Alles an diesem Ort faszinierte ihn: Die gewölbte Steindecke, die den Eindruck eines unterirdischen Kellers erweckte. Die Eisenketten, die als Geländer an der hinteren Treppe dienten. Die fetten violetten Kerzen, die wahllos Wachs auf Boden und Tisch tropften. Und dann war da noch dieses seltsame Schwert im Hof. Wenn die Gerüchte stimmten, hatte sich der letzte Ritter, der versucht hatte, es herauszuziehen, so sehr angestrengt, dass er sich sogar beschmutzt hatte.

Arthur hätte gelacht, wenn er dabei gewesen wäre, um es zu sehen. Aber in letzter Zeit hatte er nicht viel gesehen. Heute Nacht jedoch war er frei von der bedrückenden Düsternis des Schlosses, wenn auch nur für ein paar Stunden. Und er hatte vor, seine Freiheit auszukosten.

Er leerte seinen Becher Ale und blickte über den Tisch, wo sein Freund mit einem Kartenspiel herumspielte. Lancelot mischte sie mit einem geübten Schnalzen und sortierte sie zu einer Brücke. Er tat es ein zweites Mal, und dann ein drittes Mal.

"Bitte sag mir, dass du einen Zaubertrick vorführen wirst." Arthur grinste, und Lance warf ihm einen Blick zu.

"Ich wollte das Bier verschwinden lassen", erwiderte Lance, "aber das hast du ja schon selbst gemacht."

"Nun, wir sind in einer Taverne."

"Hör auf, so selbstzufrieden zu sein. Ich bin derjenige, der uns rausgeschmuggelt hat."

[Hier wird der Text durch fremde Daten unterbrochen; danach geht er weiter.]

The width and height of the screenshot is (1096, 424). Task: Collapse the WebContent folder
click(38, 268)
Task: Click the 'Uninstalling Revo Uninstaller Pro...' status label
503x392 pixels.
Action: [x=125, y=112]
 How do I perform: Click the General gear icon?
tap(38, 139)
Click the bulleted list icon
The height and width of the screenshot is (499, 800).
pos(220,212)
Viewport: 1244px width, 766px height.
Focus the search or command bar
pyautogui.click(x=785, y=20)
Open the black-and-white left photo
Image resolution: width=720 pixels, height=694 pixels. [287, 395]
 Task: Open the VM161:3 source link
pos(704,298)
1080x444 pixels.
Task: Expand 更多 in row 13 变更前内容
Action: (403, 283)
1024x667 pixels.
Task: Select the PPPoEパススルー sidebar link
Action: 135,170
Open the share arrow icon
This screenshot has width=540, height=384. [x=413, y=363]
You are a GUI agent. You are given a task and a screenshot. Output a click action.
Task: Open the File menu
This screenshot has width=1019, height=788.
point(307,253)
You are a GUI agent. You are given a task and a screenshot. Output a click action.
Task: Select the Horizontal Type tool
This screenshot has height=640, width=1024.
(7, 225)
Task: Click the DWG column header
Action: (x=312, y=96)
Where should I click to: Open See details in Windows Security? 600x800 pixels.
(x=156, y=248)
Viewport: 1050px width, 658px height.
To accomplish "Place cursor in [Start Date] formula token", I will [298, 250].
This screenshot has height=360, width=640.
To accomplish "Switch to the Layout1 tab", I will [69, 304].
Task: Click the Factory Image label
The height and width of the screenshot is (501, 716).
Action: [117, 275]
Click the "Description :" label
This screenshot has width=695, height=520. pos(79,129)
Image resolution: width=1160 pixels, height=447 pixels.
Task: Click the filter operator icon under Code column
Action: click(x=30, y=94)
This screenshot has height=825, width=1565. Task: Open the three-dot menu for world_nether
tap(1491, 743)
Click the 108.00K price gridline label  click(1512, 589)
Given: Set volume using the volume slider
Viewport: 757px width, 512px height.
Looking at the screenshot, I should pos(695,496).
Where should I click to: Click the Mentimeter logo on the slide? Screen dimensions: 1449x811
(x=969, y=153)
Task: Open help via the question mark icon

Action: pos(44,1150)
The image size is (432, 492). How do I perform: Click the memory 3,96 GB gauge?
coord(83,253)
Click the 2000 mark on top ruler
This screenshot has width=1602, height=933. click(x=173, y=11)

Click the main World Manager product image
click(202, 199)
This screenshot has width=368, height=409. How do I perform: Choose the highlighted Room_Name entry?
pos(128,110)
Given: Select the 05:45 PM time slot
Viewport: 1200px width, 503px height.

Dieser Teil war wahr: Lance hatte sich eine absurde Ausrede ausgedacht, die Arthurs Wachen zurück ins Quartier schickte, ihm einen schäbigen Mantel zugeworfen und angekündigt, dass sie etwas trinken gehen würden. Es war gewagt und leichtsinnig, aber es hatte funktioniert.

Und dafür war Arthur unendlich dankbar. Ihm war gar nicht bewusst gewesen, wie sehr er es brauchte, woanders zu sein, bis sie durch das Labyrinth der Londoner Straßen eilten, die Nacht dicht mit dem Versprechen, dass sie sie verbringen konnten, wie sie wollten.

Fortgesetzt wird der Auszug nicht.